> Input

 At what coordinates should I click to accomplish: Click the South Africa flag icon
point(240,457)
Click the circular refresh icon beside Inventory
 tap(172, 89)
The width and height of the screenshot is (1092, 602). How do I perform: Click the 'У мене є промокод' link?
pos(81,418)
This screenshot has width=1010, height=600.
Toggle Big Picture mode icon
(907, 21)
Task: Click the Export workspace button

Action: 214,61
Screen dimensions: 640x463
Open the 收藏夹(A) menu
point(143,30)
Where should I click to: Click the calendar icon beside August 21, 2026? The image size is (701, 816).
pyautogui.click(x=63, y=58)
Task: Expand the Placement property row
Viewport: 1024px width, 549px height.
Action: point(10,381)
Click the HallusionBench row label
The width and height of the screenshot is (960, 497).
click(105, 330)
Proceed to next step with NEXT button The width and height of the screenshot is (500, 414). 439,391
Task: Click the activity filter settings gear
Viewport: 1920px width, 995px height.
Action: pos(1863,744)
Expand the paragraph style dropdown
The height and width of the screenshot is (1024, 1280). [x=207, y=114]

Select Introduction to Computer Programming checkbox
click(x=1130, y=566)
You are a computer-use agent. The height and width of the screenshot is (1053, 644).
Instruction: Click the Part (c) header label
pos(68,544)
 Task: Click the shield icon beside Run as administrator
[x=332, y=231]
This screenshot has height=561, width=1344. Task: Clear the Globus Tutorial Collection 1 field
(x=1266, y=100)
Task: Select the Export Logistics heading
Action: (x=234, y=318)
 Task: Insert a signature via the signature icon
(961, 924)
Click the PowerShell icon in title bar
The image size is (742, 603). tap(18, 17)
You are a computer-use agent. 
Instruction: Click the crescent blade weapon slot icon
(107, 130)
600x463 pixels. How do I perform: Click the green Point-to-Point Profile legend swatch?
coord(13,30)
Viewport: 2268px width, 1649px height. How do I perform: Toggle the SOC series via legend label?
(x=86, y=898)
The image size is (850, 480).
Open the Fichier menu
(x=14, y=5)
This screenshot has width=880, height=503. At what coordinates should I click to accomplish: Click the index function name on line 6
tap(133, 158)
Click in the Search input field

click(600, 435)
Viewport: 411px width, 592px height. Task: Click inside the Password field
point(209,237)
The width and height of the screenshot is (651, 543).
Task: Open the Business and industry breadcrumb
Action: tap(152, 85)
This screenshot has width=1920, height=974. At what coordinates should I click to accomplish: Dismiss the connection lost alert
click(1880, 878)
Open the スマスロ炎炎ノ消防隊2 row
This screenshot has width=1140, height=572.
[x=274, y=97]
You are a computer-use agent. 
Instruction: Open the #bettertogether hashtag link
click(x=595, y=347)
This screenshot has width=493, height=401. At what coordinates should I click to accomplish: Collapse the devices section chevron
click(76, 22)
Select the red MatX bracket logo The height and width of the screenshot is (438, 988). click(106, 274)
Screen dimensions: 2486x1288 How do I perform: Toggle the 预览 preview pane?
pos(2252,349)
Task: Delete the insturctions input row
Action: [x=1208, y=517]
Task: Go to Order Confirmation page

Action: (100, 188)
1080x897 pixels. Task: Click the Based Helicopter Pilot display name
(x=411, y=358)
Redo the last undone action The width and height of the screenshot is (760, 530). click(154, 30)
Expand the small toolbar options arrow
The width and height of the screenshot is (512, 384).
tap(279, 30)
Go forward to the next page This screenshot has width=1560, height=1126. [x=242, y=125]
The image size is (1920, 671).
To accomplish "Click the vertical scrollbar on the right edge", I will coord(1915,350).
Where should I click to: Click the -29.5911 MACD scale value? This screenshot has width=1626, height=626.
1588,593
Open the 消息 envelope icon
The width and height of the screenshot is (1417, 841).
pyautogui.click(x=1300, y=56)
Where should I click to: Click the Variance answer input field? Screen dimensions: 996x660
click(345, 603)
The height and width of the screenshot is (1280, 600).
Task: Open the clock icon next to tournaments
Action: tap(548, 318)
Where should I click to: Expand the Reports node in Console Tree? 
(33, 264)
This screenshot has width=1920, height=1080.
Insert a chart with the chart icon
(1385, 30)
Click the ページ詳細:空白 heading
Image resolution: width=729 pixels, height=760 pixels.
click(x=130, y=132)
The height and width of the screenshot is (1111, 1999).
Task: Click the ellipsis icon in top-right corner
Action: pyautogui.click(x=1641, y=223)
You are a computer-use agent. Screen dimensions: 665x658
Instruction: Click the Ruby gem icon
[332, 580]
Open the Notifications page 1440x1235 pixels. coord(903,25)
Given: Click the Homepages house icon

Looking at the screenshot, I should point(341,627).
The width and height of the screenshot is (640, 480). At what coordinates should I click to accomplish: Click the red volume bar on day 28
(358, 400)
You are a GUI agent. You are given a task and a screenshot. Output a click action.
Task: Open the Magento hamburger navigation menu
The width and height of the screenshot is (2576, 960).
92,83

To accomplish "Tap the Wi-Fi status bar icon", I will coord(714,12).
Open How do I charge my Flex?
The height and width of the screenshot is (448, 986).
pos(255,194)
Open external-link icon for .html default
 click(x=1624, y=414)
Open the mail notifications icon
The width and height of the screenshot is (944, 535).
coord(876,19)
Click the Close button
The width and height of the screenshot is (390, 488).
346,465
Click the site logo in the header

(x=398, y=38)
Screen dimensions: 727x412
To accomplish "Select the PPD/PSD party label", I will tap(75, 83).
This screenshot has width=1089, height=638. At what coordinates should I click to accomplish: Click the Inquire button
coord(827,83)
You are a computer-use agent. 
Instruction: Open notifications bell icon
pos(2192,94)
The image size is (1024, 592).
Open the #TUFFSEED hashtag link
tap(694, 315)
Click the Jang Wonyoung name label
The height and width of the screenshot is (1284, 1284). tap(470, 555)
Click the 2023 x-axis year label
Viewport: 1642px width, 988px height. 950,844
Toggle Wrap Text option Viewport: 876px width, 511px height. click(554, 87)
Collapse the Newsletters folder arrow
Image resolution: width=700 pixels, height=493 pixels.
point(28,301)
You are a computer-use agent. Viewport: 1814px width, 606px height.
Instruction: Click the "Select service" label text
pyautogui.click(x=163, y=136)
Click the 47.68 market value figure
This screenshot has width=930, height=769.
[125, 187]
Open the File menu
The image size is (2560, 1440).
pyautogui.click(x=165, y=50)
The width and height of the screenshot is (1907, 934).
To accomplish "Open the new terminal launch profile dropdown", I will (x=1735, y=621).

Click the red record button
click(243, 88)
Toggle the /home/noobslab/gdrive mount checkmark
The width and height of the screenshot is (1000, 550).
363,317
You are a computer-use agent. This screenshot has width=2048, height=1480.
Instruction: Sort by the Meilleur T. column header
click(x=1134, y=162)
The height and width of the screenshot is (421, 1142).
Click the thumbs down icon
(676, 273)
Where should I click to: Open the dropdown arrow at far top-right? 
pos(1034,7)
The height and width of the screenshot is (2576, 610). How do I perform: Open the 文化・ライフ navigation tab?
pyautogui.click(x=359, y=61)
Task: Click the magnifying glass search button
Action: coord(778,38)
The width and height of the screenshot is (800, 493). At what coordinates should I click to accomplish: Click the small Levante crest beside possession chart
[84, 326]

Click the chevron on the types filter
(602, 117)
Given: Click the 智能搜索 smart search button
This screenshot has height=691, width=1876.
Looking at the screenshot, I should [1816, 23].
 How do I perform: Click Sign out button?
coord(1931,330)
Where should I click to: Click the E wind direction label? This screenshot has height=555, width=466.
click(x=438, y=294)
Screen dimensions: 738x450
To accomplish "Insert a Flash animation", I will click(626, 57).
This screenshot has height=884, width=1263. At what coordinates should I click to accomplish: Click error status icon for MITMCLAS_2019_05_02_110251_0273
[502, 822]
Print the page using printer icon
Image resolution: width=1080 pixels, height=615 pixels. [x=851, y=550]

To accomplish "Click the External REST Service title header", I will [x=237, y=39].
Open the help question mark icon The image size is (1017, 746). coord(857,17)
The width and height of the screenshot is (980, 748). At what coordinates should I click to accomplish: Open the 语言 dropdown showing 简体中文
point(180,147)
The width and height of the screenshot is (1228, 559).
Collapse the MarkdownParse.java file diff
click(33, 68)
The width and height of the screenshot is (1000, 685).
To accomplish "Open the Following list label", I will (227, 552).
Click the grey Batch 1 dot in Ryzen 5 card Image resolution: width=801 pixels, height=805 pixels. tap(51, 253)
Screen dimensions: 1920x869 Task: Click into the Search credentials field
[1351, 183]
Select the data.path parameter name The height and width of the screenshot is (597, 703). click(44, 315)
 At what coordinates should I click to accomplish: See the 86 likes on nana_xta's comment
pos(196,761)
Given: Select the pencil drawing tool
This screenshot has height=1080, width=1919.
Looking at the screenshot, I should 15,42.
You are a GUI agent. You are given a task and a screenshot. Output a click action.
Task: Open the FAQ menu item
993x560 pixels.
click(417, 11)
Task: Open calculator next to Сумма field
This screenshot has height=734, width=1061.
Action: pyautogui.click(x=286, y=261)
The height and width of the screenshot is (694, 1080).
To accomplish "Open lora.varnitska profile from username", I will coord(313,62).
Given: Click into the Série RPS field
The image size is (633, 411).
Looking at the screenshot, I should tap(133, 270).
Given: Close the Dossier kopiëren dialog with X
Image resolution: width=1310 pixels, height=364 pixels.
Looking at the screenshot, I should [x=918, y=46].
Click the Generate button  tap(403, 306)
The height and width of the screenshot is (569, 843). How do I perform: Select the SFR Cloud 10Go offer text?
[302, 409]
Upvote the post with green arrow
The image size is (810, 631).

> Exercise
Return the lines of the listing above unchanged, from its very first line down to and including the line that contains "[x=332, y=231]".

> Exercise solution
 At what coordinates should I click to accomplish: Click the South Africa flag icon
point(240,457)
Click the circular refresh icon beside Inventory
 tap(172, 89)
The width and height of the screenshot is (1092, 602). How do I perform: Click the 'У мене є промокод' link?
pos(81,418)
This screenshot has width=1010, height=600.
Toggle Big Picture mode icon
(907, 21)
Task: Click the Export workspace button

Action: 214,61
Screen dimensions: 640x463
Open the 收藏夹(A) menu
point(143,30)
Where should I click to: Click the calendar icon beside August 21, 2026? The image size is (701, 816).
pyautogui.click(x=63, y=58)
Task: Expand the Placement property row
Viewport: 1024px width, 549px height.
Action: point(10,381)
Click the HallusionBench row label
The width and height of the screenshot is (960, 497).
click(105, 330)
Proceed to next step with NEXT button The width and height of the screenshot is (500, 414). 439,391
Task: Click the activity filter settings gear
Viewport: 1920px width, 995px height.
Action: pos(1863,744)
Expand the paragraph style dropdown
The height and width of the screenshot is (1024, 1280). [x=207, y=114]

Select Introduction to Computer Programming checkbox
click(x=1130, y=566)
You are a computer-use agent. The height and width of the screenshot is (1053, 644).
Instruction: Click the Part (c) header label
pos(68,544)
 Task: Click the shield icon beside Run as administrator
[x=332, y=231]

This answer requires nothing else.